Domanda

I have two versions of a program with the same purpose: to calculate how many prime numbers there are between 0 and n.

The first version uses concurrency, a Callable class "does the math" and the results are retrieved though a Future array. There are as many created threads as processors in my computer (4).

The second version is implemented via RMI. All four servers are registered in the local host. The servers are working in paralell as well, obviously.

I would expect the second version to be slower than the first, because I guess the network would involve latency and the other version would just run the program concurrently.

However, the RMI version is around twice faster than the paralel version... Why is this happening?!

I didn't paste any code because it'd be huge, but ask for it in case you need it and I'll see what I can do...
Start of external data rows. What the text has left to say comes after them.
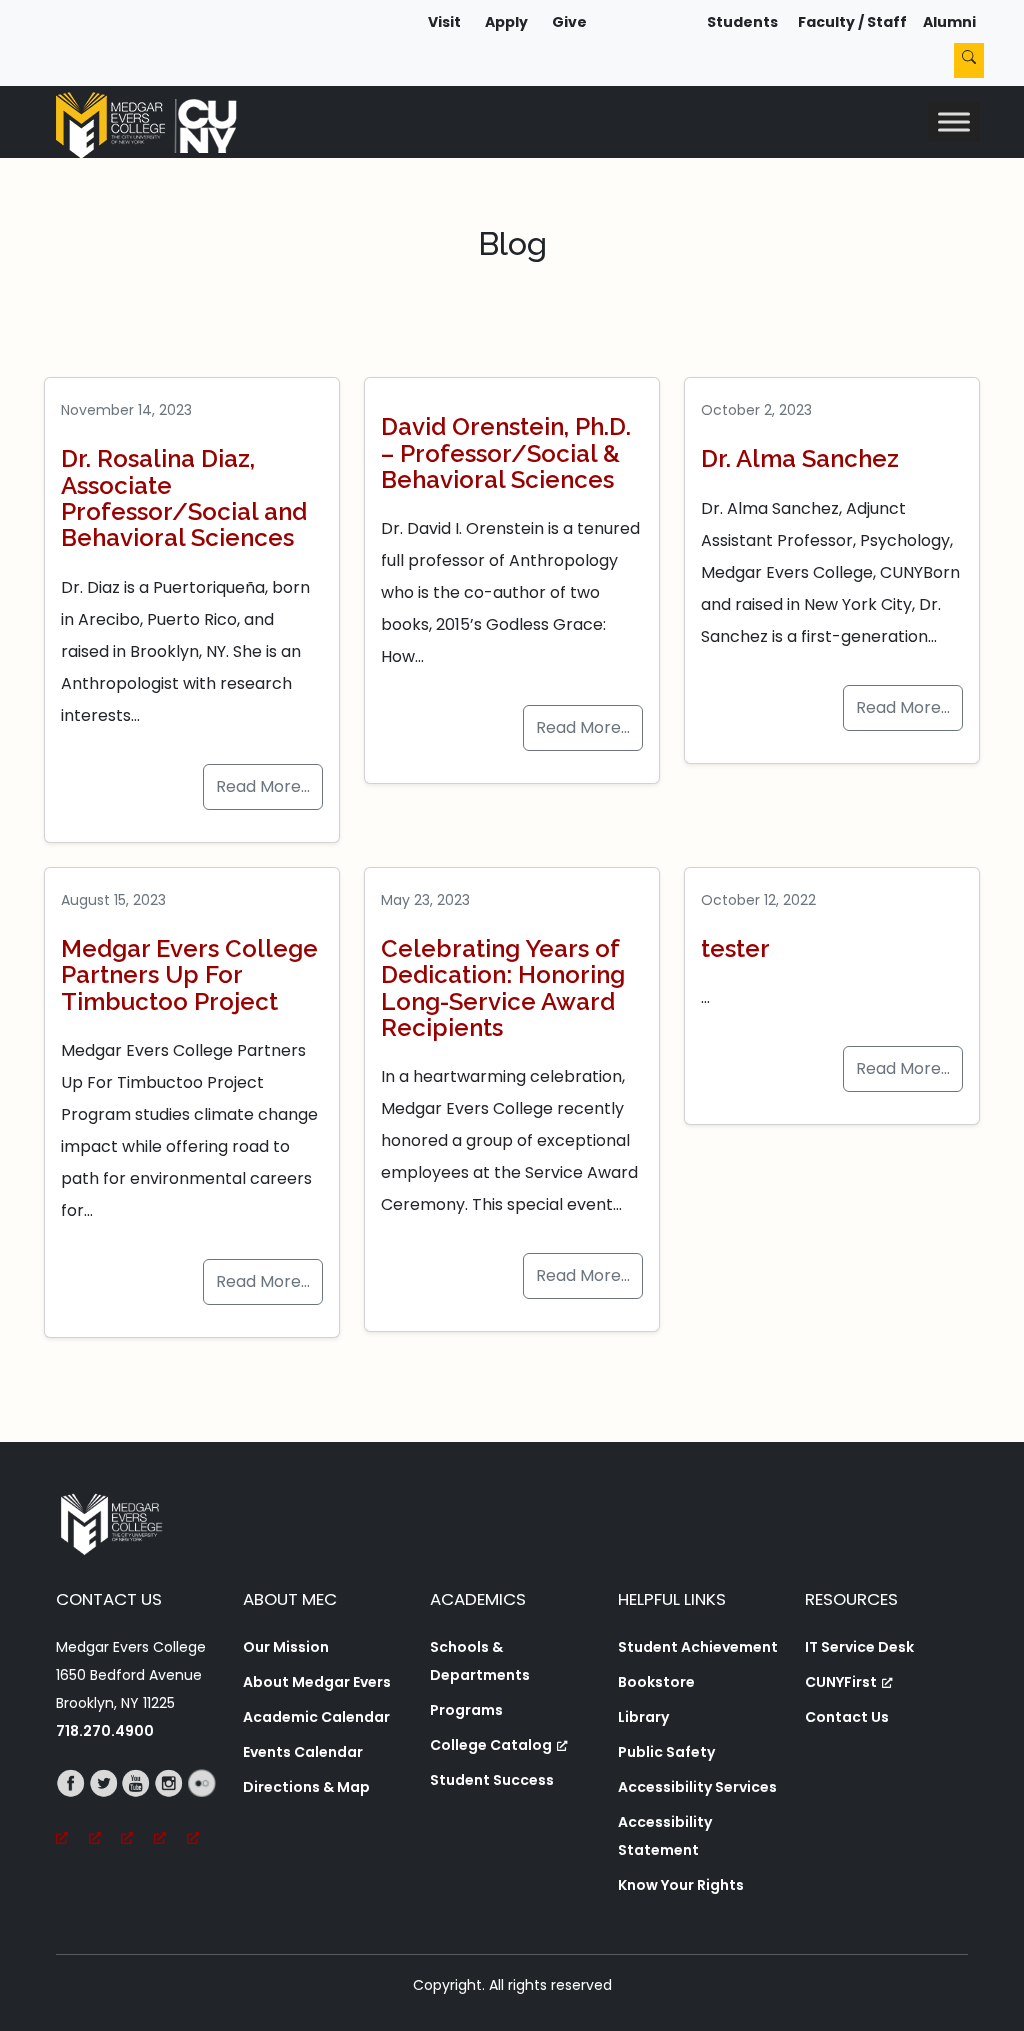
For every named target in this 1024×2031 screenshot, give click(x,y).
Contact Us (847, 1717)
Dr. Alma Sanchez (800, 458)
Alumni (949, 22)
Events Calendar (303, 1752)
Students (742, 22)
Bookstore (656, 1682)
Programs (466, 1710)
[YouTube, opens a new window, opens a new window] (137, 1811)
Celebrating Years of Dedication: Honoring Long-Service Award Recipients (503, 988)
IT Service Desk (859, 1647)
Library (643, 1717)
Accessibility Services (697, 1787)
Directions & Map (306, 1787)
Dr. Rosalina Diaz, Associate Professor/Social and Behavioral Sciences (184, 498)
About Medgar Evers (317, 1682)
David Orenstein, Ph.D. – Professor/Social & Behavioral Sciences (506, 453)
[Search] (969, 60)
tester (735, 948)
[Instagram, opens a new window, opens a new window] (170, 1811)
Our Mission (286, 1647)
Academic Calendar (316, 1717)
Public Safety (666, 1752)
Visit (444, 22)
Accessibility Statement (665, 1836)
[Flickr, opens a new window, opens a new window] (203, 1811)
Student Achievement (698, 1647)
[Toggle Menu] (954, 121)
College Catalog (491, 1745)
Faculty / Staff (852, 22)
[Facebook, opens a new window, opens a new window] (72, 1811)
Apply (506, 22)
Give (569, 22)
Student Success (492, 1780)
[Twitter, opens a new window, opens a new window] (105, 1811)
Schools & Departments (480, 1661)
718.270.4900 (105, 1731)
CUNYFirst (841, 1682)
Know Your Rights (681, 1885)
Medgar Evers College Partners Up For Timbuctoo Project (189, 975)
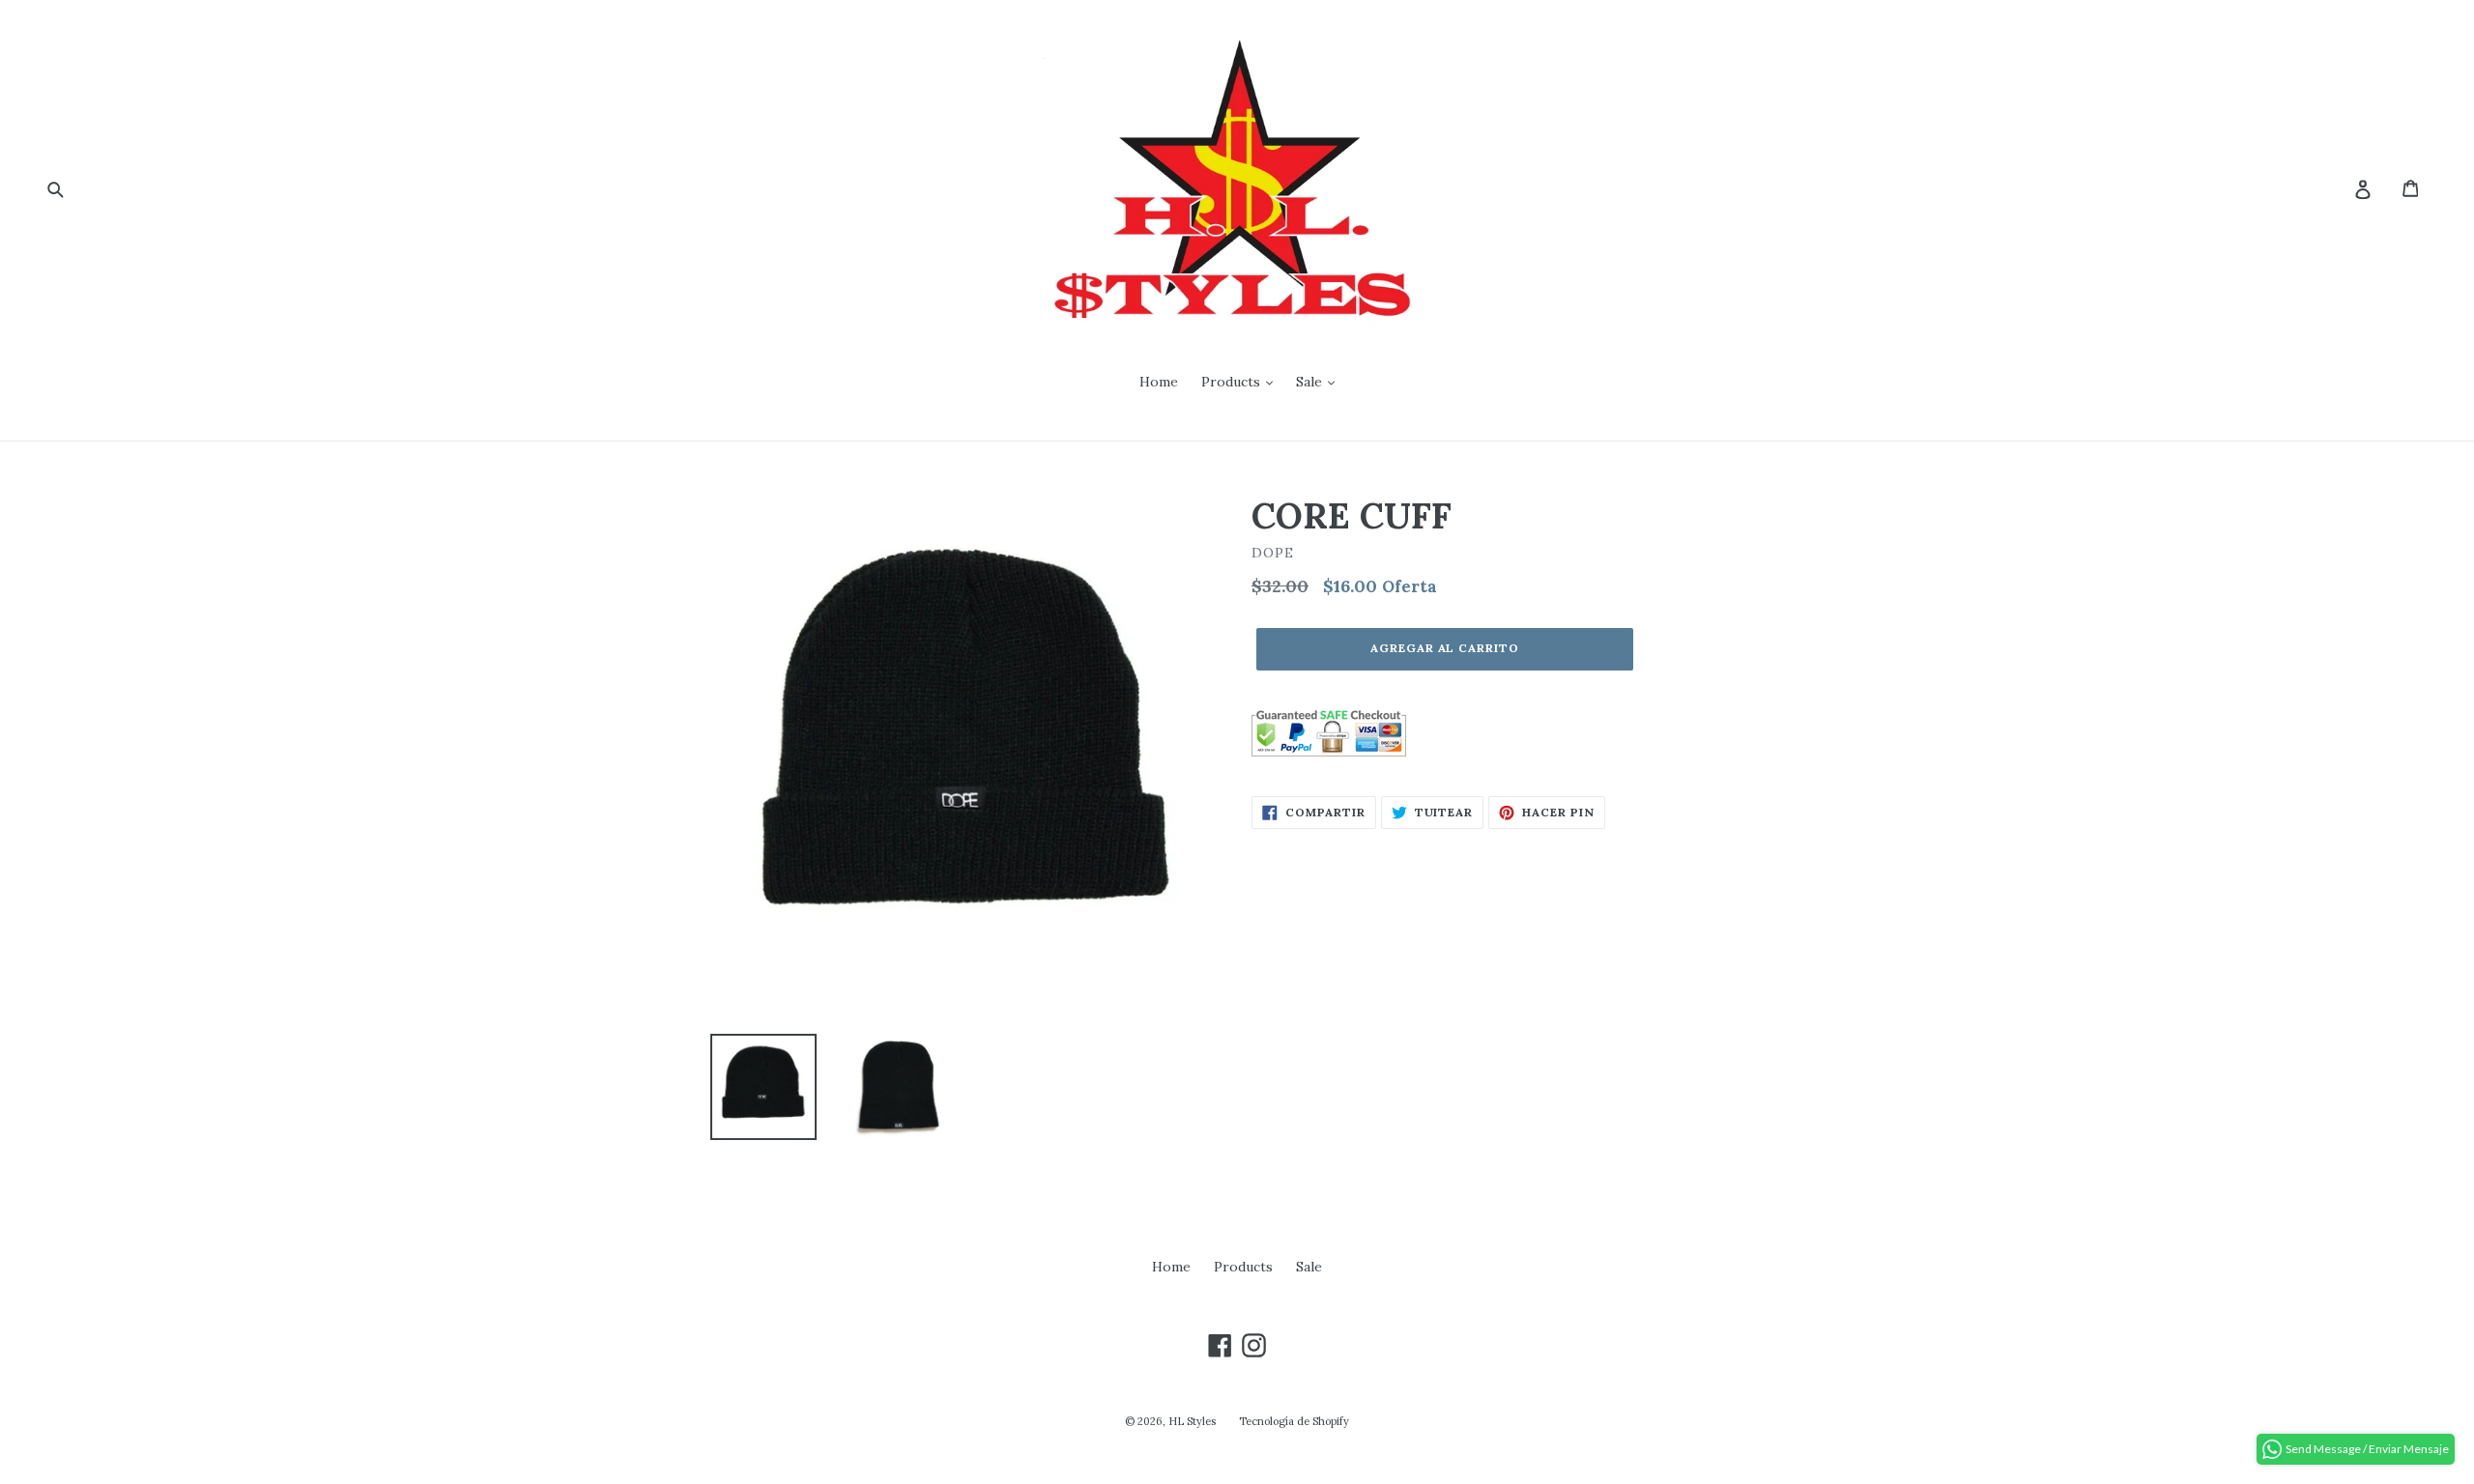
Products (1232, 381)
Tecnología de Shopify (1294, 1421)
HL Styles (1192, 1421)
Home (1158, 381)
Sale (1311, 381)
EDIT: adding the code. I commented the sections where unnecessary code was to be posted.

Paralell version

public class taskPrimes implements Callable
{
  private final long x;
  private final long y;
  private Long total = new Long(0);

  public taskPrimes(long x, long y)
  {
    this.x = x;
    this.y = y;
  }

  public static boolean isPrime(long n)
  {
    if (n<=1) return false ;
    for (long i=2; i<=Math.sqrt(n); i++)
      if (n%i == 0) return false;
    return true;
  } 

  public Long call()
  {   
    for (long i=linf; i<=lsup;i++)
      if (isPrime(i)) total++;
  return total;
  }
}

public class paralelPrimes 
{
  public static void main(String[] args) throws Exception 
  {
    // here some variables...
    int nTasks = Runtime.getRuntime().availableProcessors();

    ArrayList<Future<Long>> partial = new ArrayList<Future<Long>>(); 
    ThreadPoolExecutor ept = new ThreadPoolExecutor();
    for(int i=0; i<nTasks; i++)
    {
      partial.add(ept.submit(new taskPrimes(x, y))); // x and y are the limits of the range
      // sliding window here
    }  
    for(Future<Long> iterator:partial)
      try { total +=  iterator.get(); } catch (Exception e) {}
  }   
}

RMI version

Server

public class serverPrimes 
    extends UnicastRemoteObject 
        implements interfacePrimes
{
    public serverPrimes() throws RemoteException {}

    @Override
    public int primes(int x, int y) throws RemoteException
    {
        int total = 0;
        for(int i=x; i<=y; i++)
            if(isPrime(i)) total++;
        return total;
    }

    @Override
    public boolean isPrime(int n) throws RemoteException
    {
        if (n<=1) return false;
        for (int i=2; i<=Math.sqrt(n); i++)
            if (n%i == 0) return false ;
        return true;
    }

    public static void main(String[] args) throws Exception 
    {
        interfacePrimes RemoteObject1 = new serverPrimes();
        interfacePrimes RemoteObject2 = new serverPrimes();
        interfacePrimes RemoteObject3 = new serverPrimes();
        interfacePrimes RemoteObject4 = new serverPrimes();

        Naming.bind("Server1", RemoteObject1);
        Naming.bind("Server2", RemoteObject2);
        Naming.bind("Server3", RemoteObject3);
        Naming.bind("Server4", RemoteObject4);
    }
}

Client

public class clientPrimes implements Runnable
{
    private int x;
    private int y;
    private interfacePrimes RemoteObjectReference;
    private static AtomicInteger total = new AtomicInteger();

    public clientPrimes(int x, int y, interfacePrimes RemoteObjectReference)
    {
        this.x = x;
        this.y = y;
        this.RemoteObjectReference = RemoteObjectReference;
    }

    @Override
    public void run()
    {
        try
        {
            total.addAndGet(RemoteObjectReference.primes(x, y));
        }
        catch (RemoteException e) {}
    }

    public static void main(String[] args) throws Exception
    {
        // some variables here...
        int nServers = 4;
        ExecutorService e = Executors.newFixedThreadPool(nServers);

        double t = System.nanoTime();
        for (int i=1; i<=nServers; i++)
        {
            e.submit(new clientPrimes(xVentana, yVentana, (interfacePrimes)Naming.lookup("//localhost/Server"+i)));
            // sliding window here
        }
        e.shutdown();
        while(!e.isTerminated());
        t = System.nanoTime()-t;
    }
}
È stato utile?

Soluzione

One interesting thing to consider is that, by default, the jvm runs in client mode. This means that threads won't span over the cores in the most agressive way. Trying to run the program with -server option can influence the result although, as mentioned, the algorithm design is crucial the concurrent version may have bottlenecks. There is little chance that, given the problem, there is a bottleneck in your algorithm, but it sure needs to be considered.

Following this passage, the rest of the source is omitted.